### Work instructions
Find each line in the data below that contains the word "Where" and copy those lines out in full.

[Part of a data file]
☆ ☆ ☆
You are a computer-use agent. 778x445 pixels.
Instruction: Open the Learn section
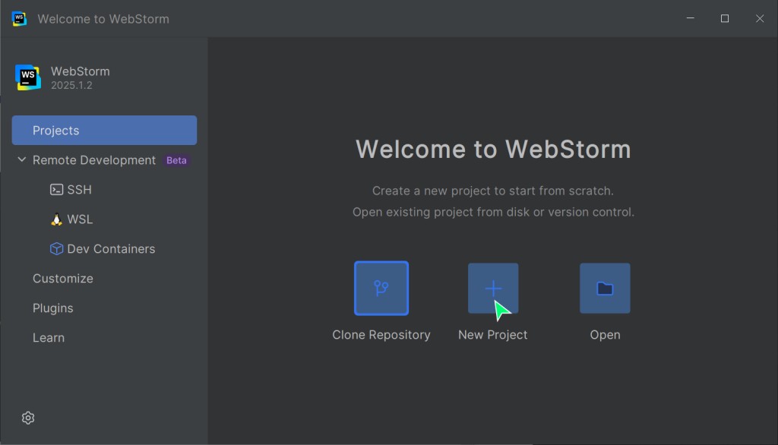pos(49,338)
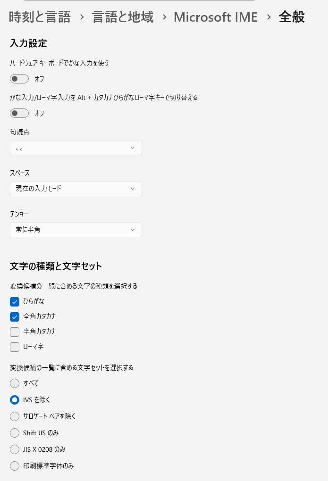Image resolution: width=328 pixels, height=481 pixels.
Task: Click the chevron arrow in テンキー combo box
Action: point(133,230)
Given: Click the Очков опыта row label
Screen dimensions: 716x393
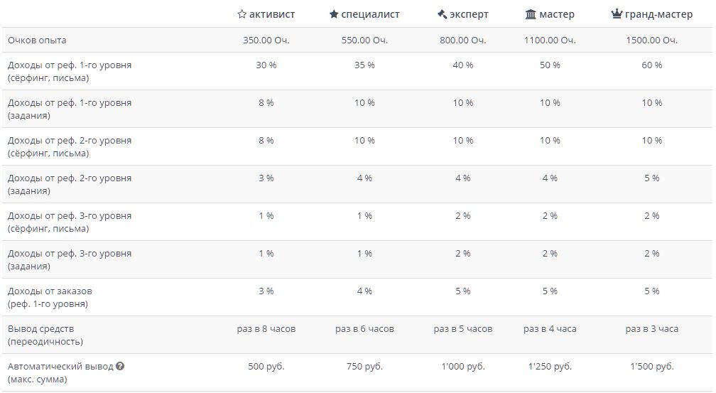Looking at the screenshot, I should 37,41.
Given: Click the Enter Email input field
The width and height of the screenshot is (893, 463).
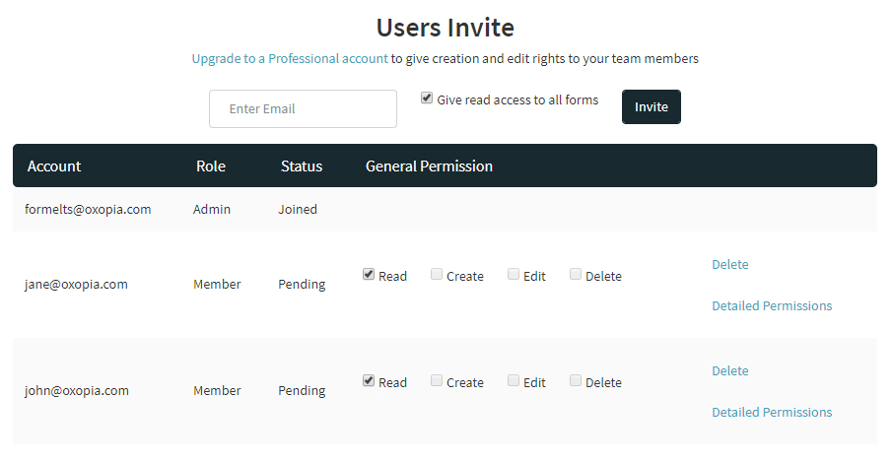Looking at the screenshot, I should pyautogui.click(x=303, y=109).
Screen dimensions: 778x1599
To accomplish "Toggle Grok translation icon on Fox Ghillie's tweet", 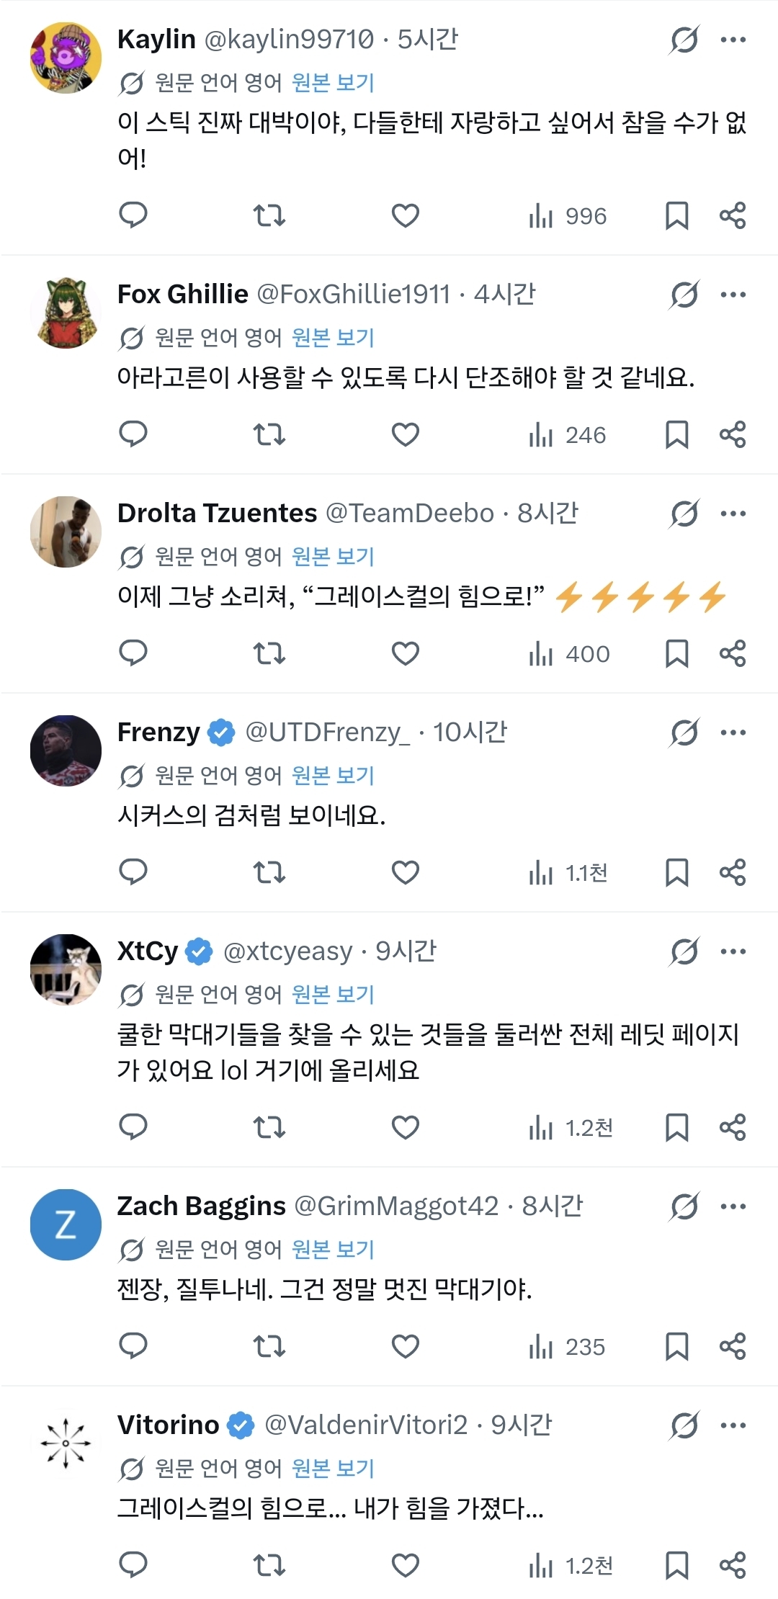I will coord(684,295).
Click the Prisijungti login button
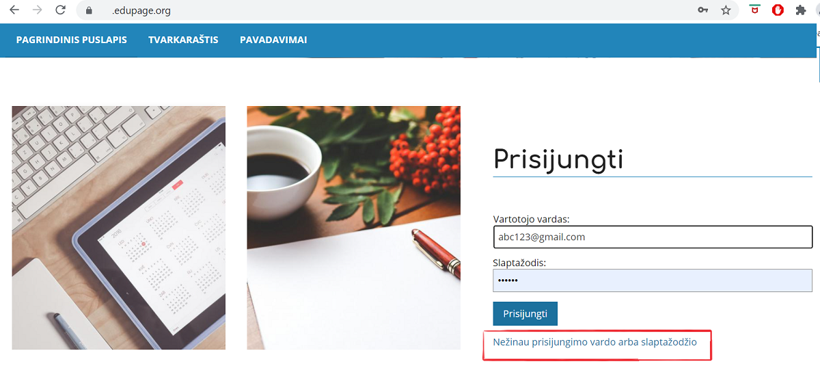820x366 pixels. click(525, 313)
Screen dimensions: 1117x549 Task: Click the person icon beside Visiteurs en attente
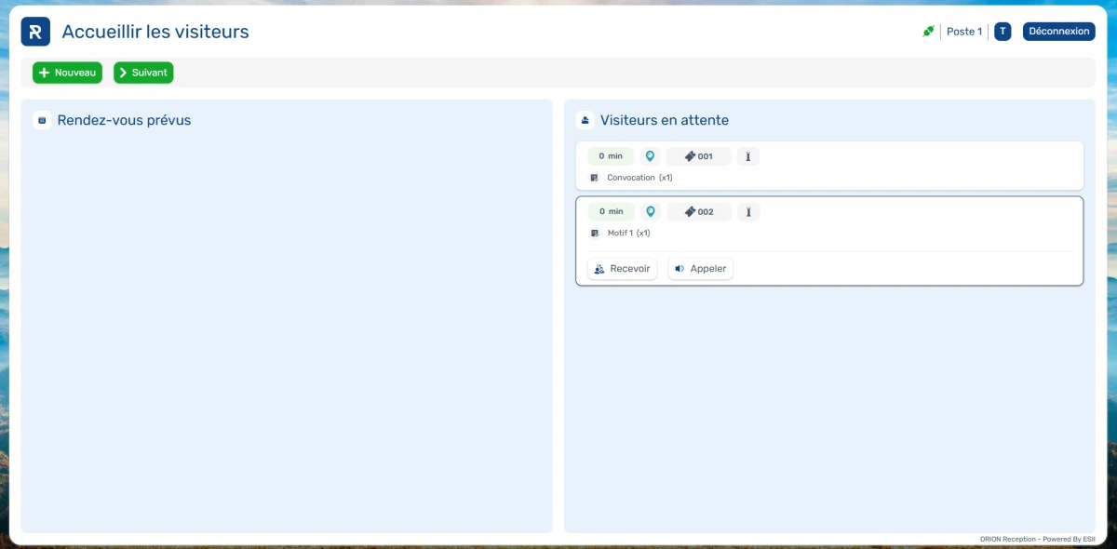click(585, 120)
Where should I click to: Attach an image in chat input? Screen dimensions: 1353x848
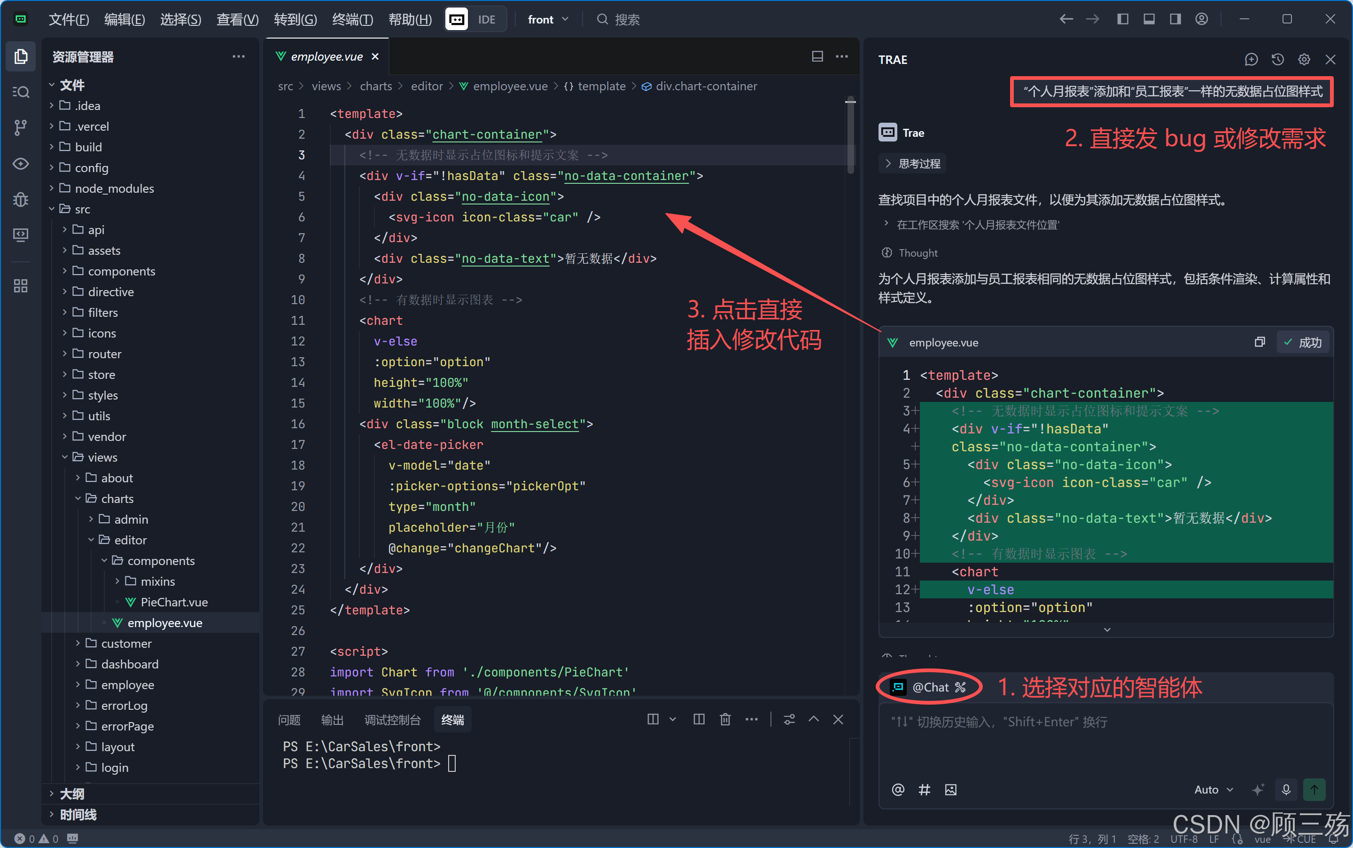tap(951, 790)
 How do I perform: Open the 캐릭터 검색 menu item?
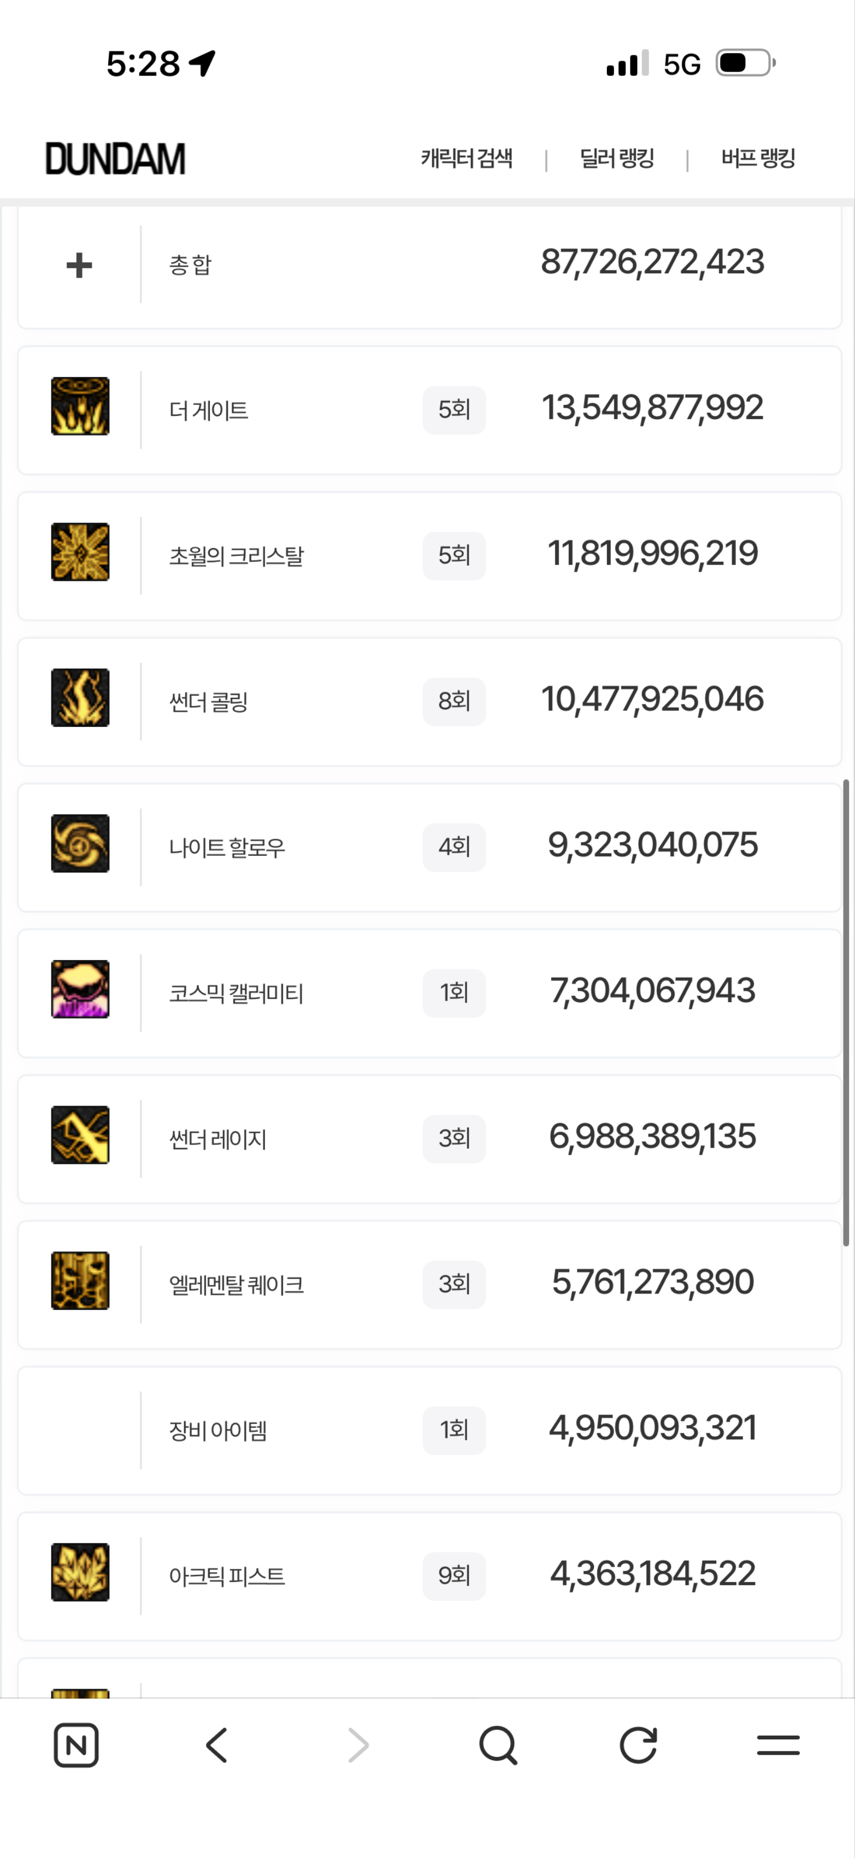[466, 158]
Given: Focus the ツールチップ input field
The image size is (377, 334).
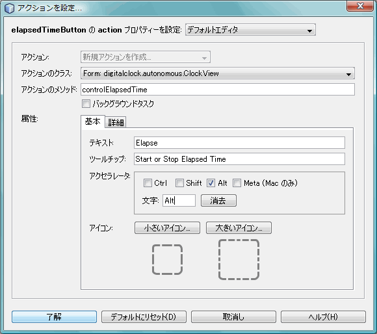Looking at the screenshot, I should click(x=239, y=159).
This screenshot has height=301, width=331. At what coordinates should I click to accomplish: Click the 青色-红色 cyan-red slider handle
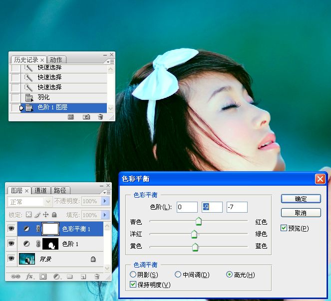click(198, 221)
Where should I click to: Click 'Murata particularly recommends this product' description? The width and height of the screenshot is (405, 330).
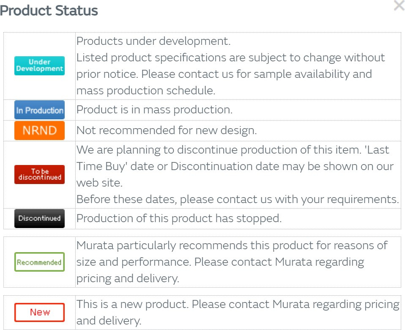[232, 245]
☆ ☆ ☆
### Output for this task
Where should I click to: Attach an image in chat input? Screen dimensions: 1353x848
Where should I click to: Click 'Murata particularly recommends this product' description? The width and height of the screenshot is (405, 330).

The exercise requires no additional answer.